Multiple instances of this type of store can be configured to set up encryption for multiple storage paths. However, care must be taken to set up all stores to avoid conflicts / side effects. It is not supported to configure two or more instances in such a way that they may both/all be part of a directed chain of stores to read / write a particular content file, i.e. to have encryption applied more than once on a content file. The Alfresco database only allows for one encryption key to be stored per content URL, and when two or more encryption steps are applied to the same content file, one or more of the encryption keys are unavoidably lost during the process.
It is not supported to configure an instance which sits in front of a routing content store that may move content between different backing stores on updates to the node. More generally, it is not supported that a direct or indirect backing content store copies / relocates content in such a way that a new content URL is created, as the new content URL would not be associated with the encryption key and thus the content would not be able to be decrypted in any future read access. With regards to the stores currently provided by this module, the following types cannot be used as (in)direct backing stores:
- siteRoutingStore
- siteRoutingFileStore
- typeRoutingStore
- selectorPropertyRoutingStore
It is not supported to configure an instance as a direct or indirect backing store to a store that may modify the content URL in any way after the content is written to disk, e.g. by injecting additional path elements for differentiation in routing stores or similar. Similar to the last point, doing so would create a new content URL which would not be associated with the encryption key and thus the content would not be able to be decrypted in any future read access. No content store facade variant currently provided by this module acts in such a way, so all facade variants may use an instance of this type as the backing store. Only the terminal siteRoutingFileStore uses additional path elements in a content URL to transport routing information, and it cannot be backed by another store.

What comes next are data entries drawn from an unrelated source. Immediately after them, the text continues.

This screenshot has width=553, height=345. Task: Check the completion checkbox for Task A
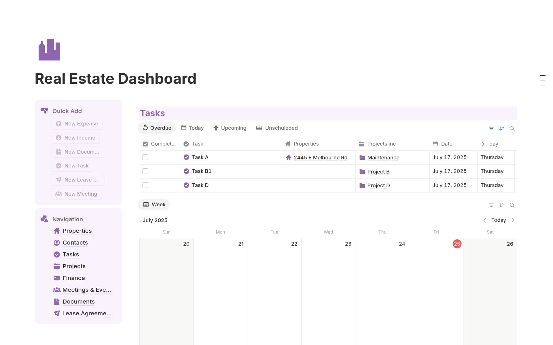145,157
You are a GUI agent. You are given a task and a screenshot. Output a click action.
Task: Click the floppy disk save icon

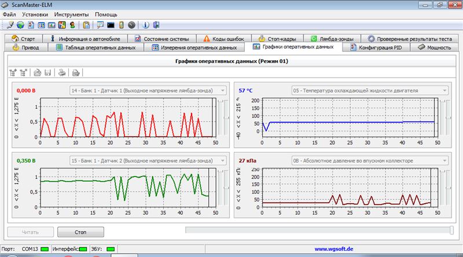[x=48, y=72]
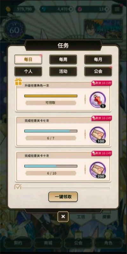
Task: Switch to the 每月 tab
Action: tap(98, 59)
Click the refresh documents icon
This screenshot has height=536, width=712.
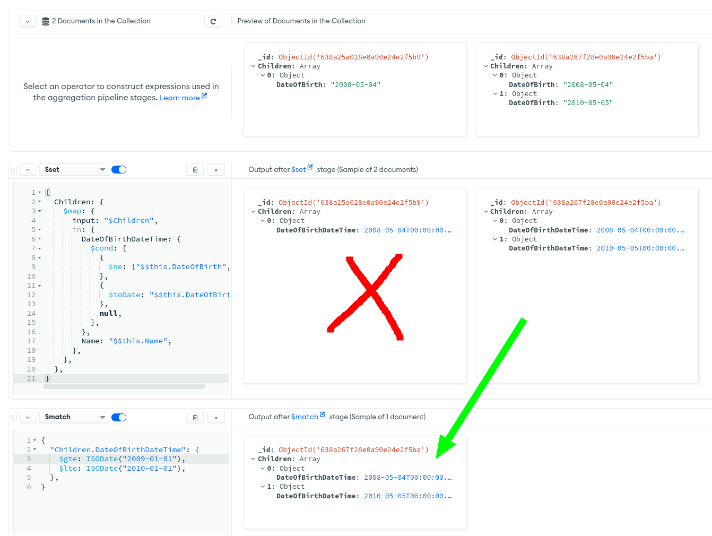tap(213, 21)
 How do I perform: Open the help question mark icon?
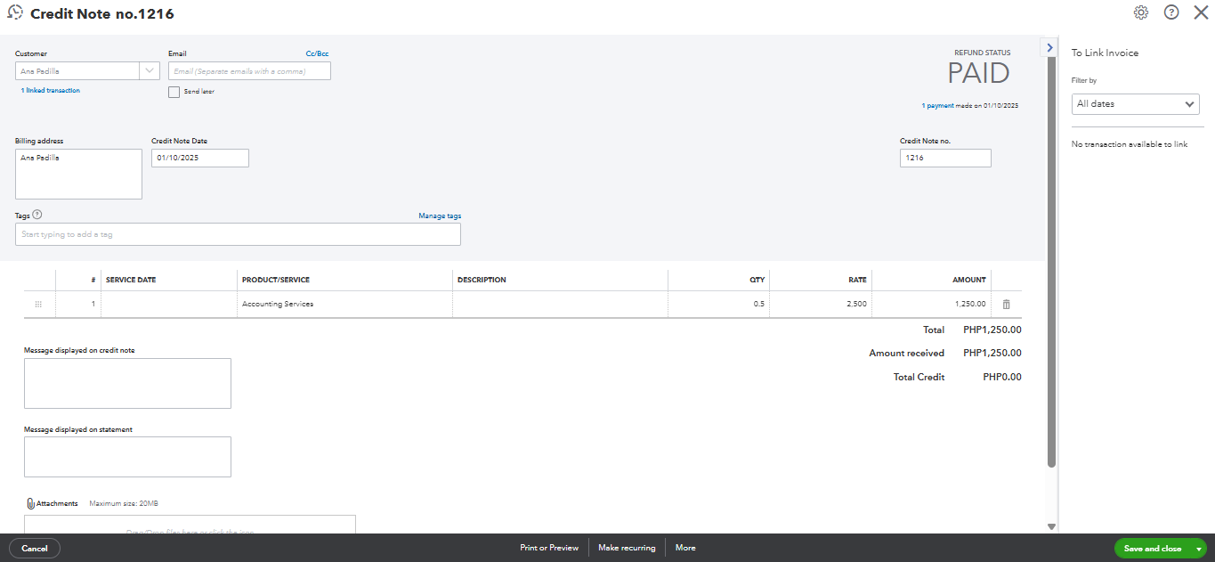pyautogui.click(x=1171, y=12)
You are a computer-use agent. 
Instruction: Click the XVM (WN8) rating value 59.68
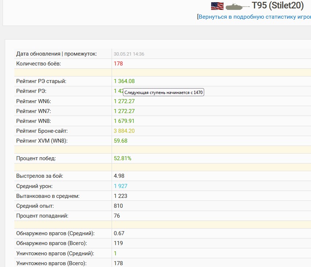121,141
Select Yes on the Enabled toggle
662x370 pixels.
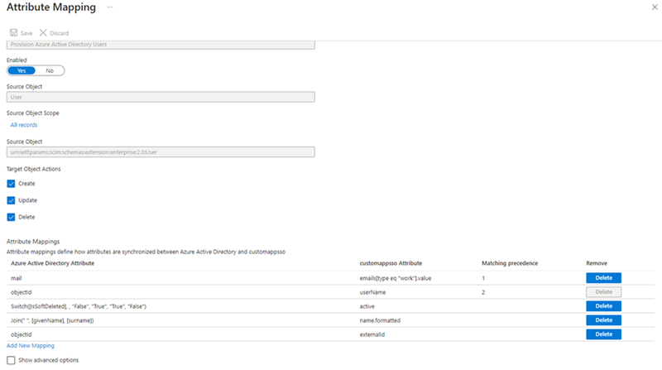click(x=22, y=70)
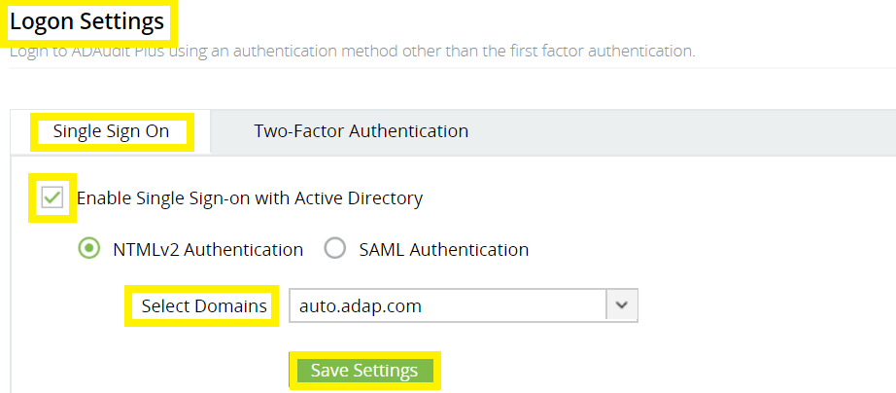The height and width of the screenshot is (393, 896).
Task: Click the empty circle icon next to SAML
Action: (335, 249)
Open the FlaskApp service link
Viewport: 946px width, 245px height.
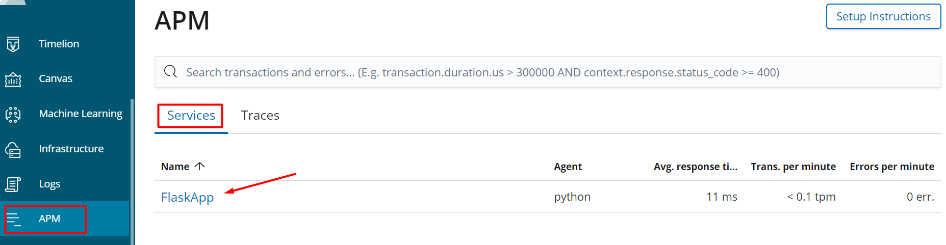point(187,197)

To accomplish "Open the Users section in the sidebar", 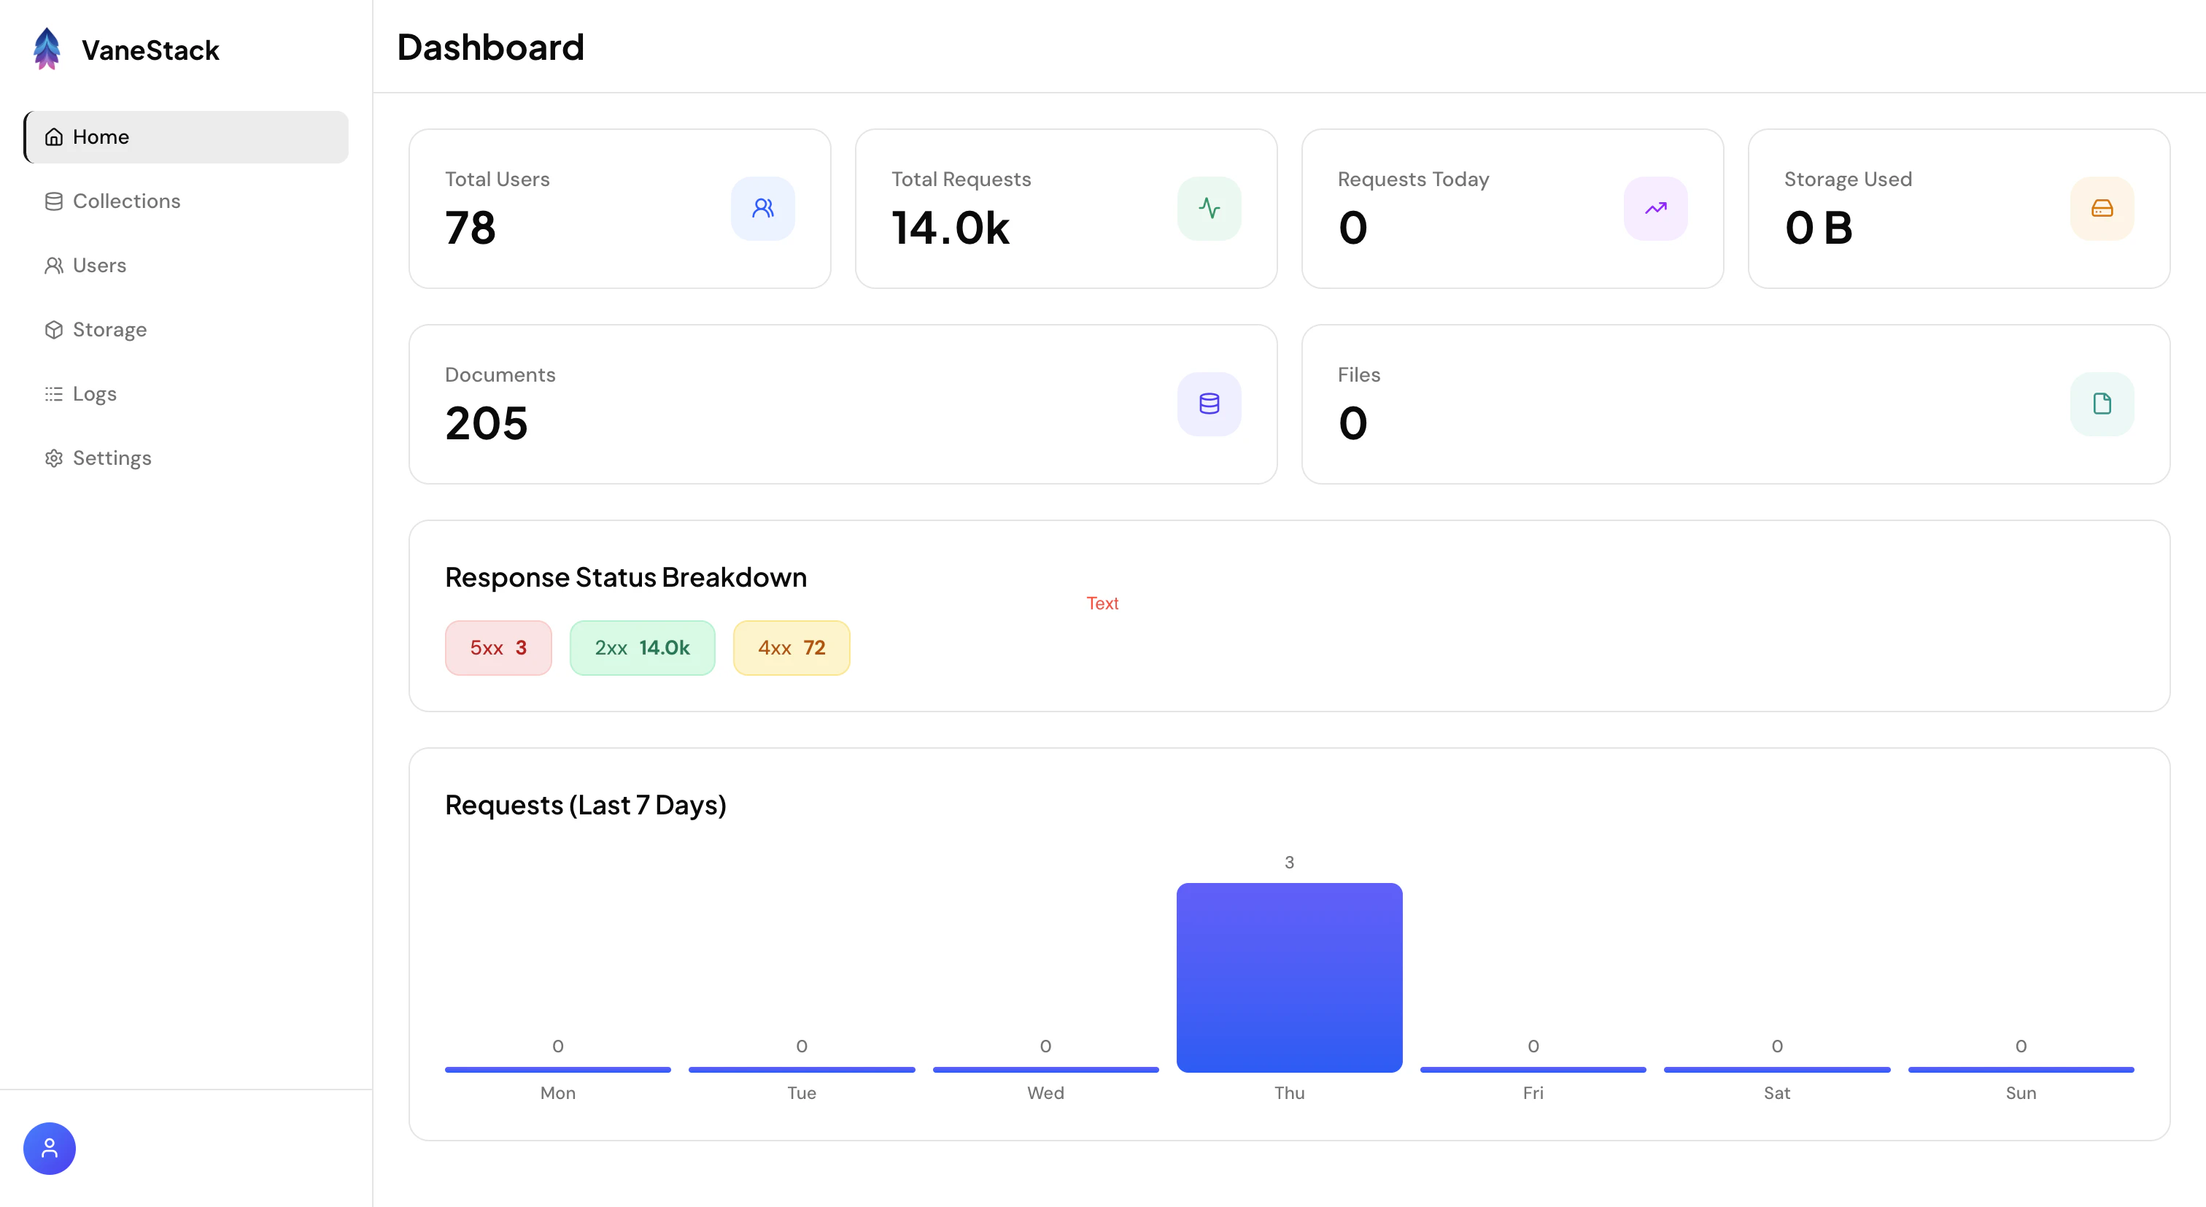I will 98,266.
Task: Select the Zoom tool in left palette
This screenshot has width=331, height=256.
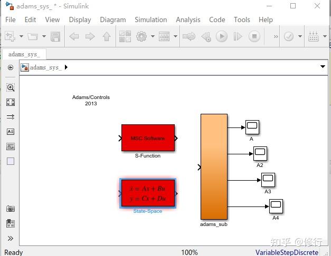Action: point(11,87)
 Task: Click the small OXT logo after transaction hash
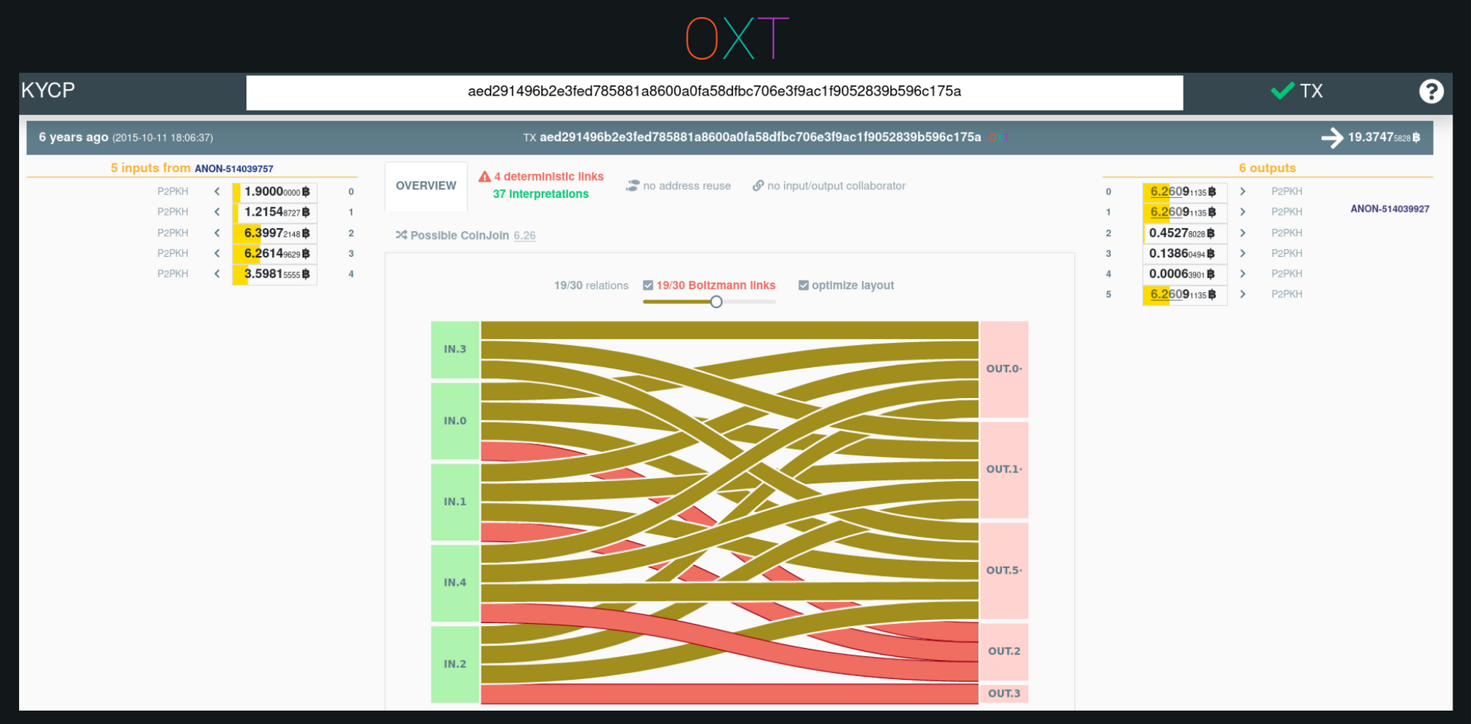999,138
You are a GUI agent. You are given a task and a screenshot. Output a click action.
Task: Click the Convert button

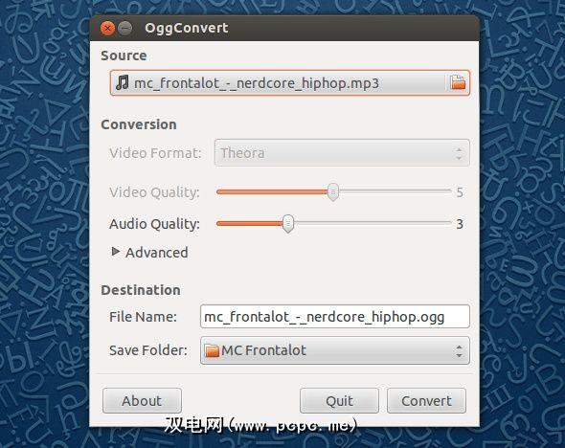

While technically supported, there would be little use in setting up either a compressing or deduplicating content stores as direct or indirect backingStore instances to an instance of this type of store. The individual encryption of each content file eliminates any chance at deduplicating existing content, and also strips any compressable file of the key characteristics that make compression efficient. Any compressing or deduplicating stores must therefore be set up in such way an encrypting store is the last store in the chain of stores that may transform the content before being written to the actual storage.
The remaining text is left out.